## Instructions for the task
Which lines mention "computer"? Show each one from the listing.

## Input data
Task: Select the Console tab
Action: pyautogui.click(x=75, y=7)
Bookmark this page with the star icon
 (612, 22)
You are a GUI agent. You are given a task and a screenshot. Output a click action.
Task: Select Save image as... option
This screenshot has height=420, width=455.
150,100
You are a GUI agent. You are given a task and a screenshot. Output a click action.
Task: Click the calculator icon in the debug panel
...
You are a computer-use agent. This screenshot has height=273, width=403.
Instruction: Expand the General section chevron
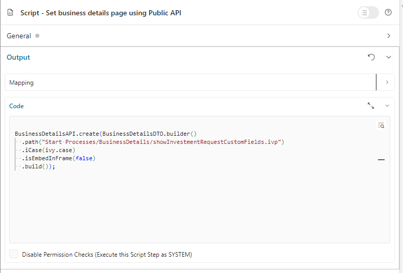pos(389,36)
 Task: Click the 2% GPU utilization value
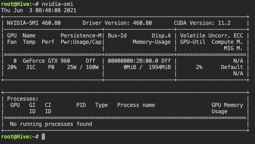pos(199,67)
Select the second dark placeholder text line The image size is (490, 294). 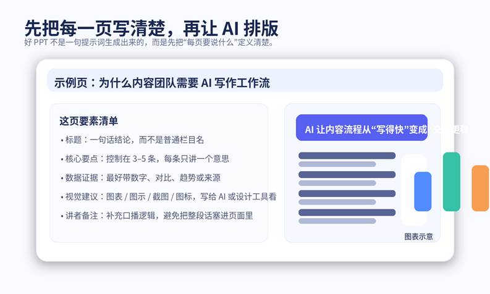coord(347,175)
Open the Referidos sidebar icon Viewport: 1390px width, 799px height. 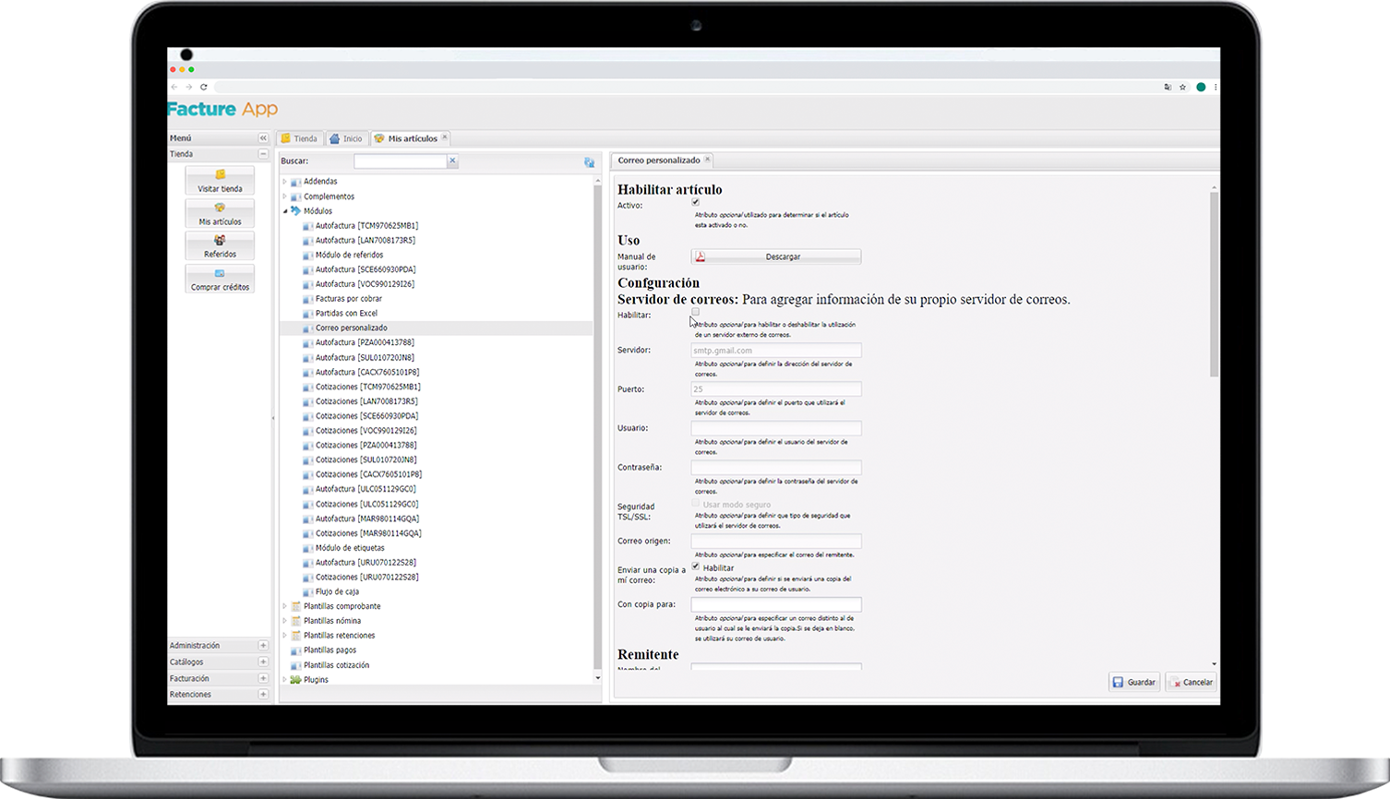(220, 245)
---
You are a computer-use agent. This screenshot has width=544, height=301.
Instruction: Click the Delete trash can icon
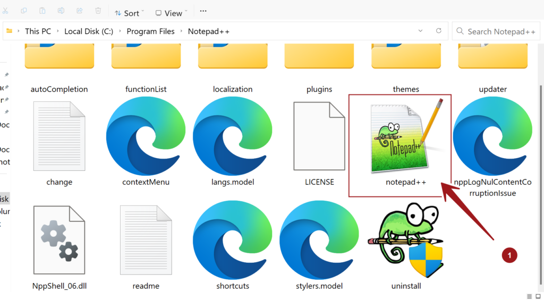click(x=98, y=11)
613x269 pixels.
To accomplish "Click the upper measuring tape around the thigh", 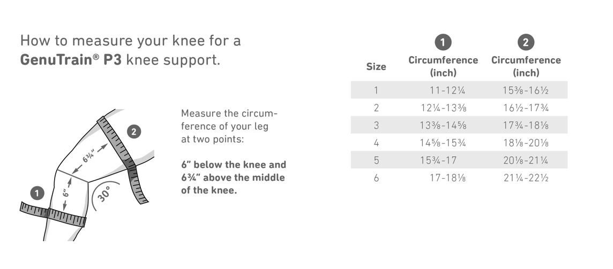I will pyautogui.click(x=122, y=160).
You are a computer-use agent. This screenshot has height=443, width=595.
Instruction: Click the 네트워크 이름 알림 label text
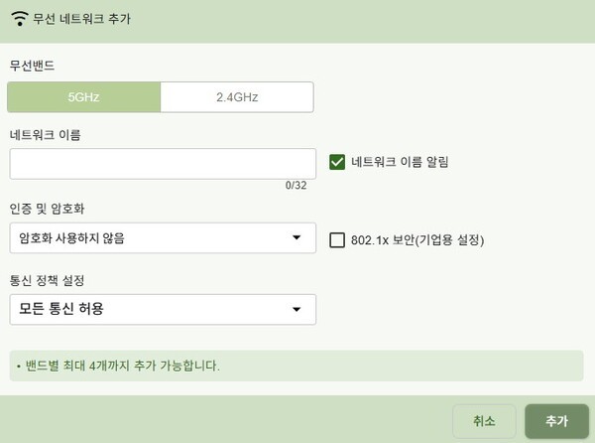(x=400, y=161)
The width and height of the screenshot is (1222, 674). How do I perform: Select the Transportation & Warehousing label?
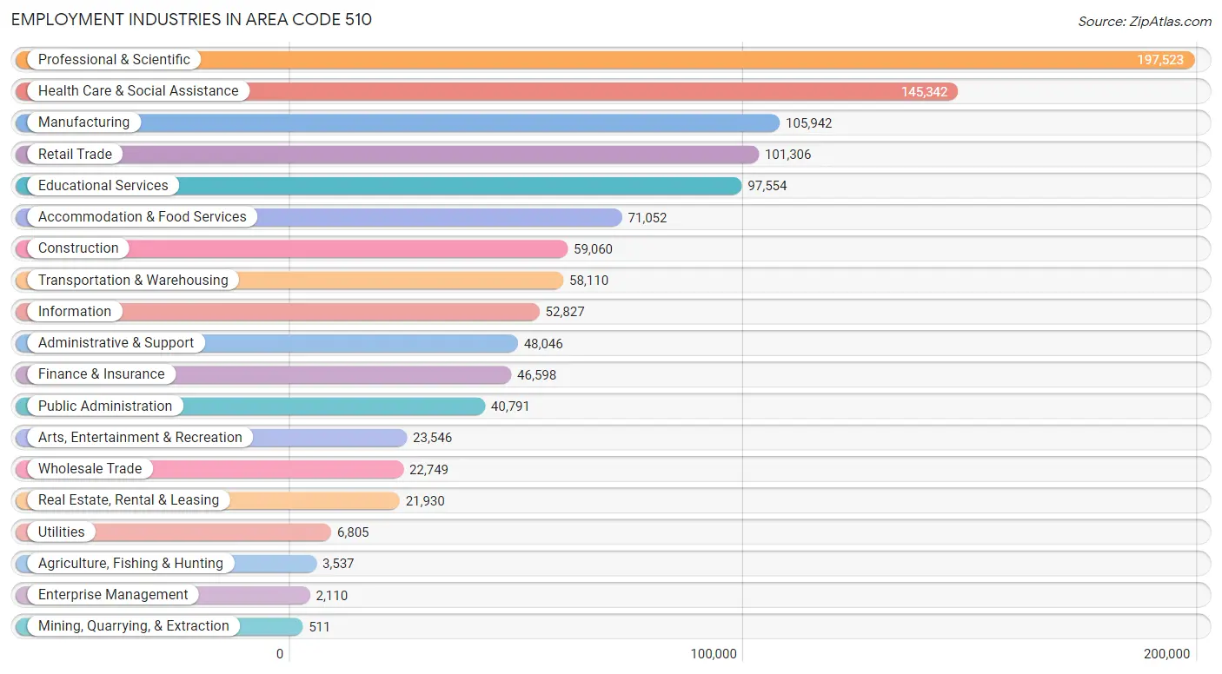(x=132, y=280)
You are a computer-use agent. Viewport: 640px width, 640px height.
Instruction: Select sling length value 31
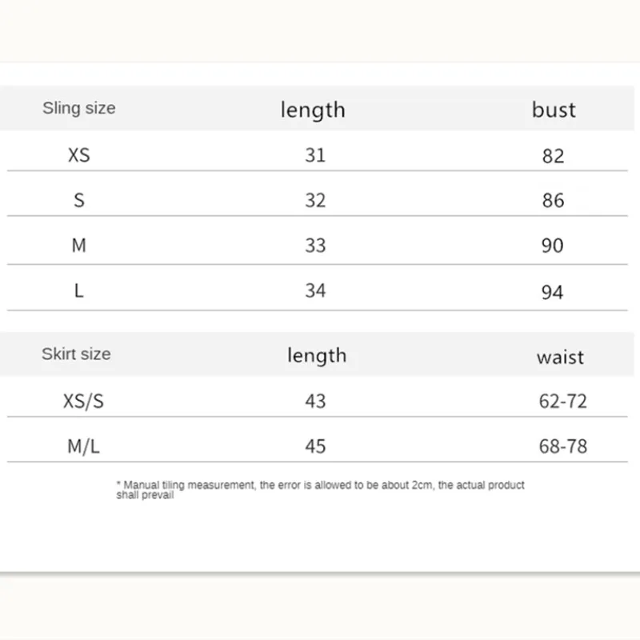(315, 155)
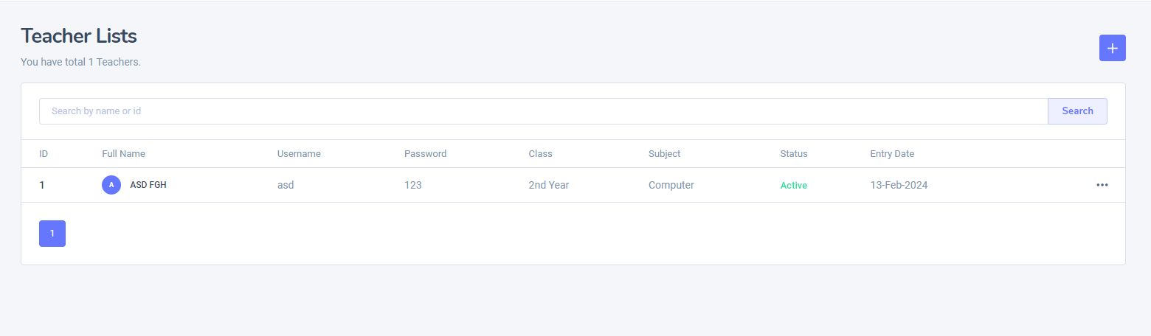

## Solution to this exercise
You are a computer-use agent. This screenshot has height=273, width=403.
You are a computer-use agent. This screenshot has width=544, height=301.
You are a computer-use agent. This screenshot has height=443, width=595.
You are a computer-use agent. Viewport: 640px width, 640px height.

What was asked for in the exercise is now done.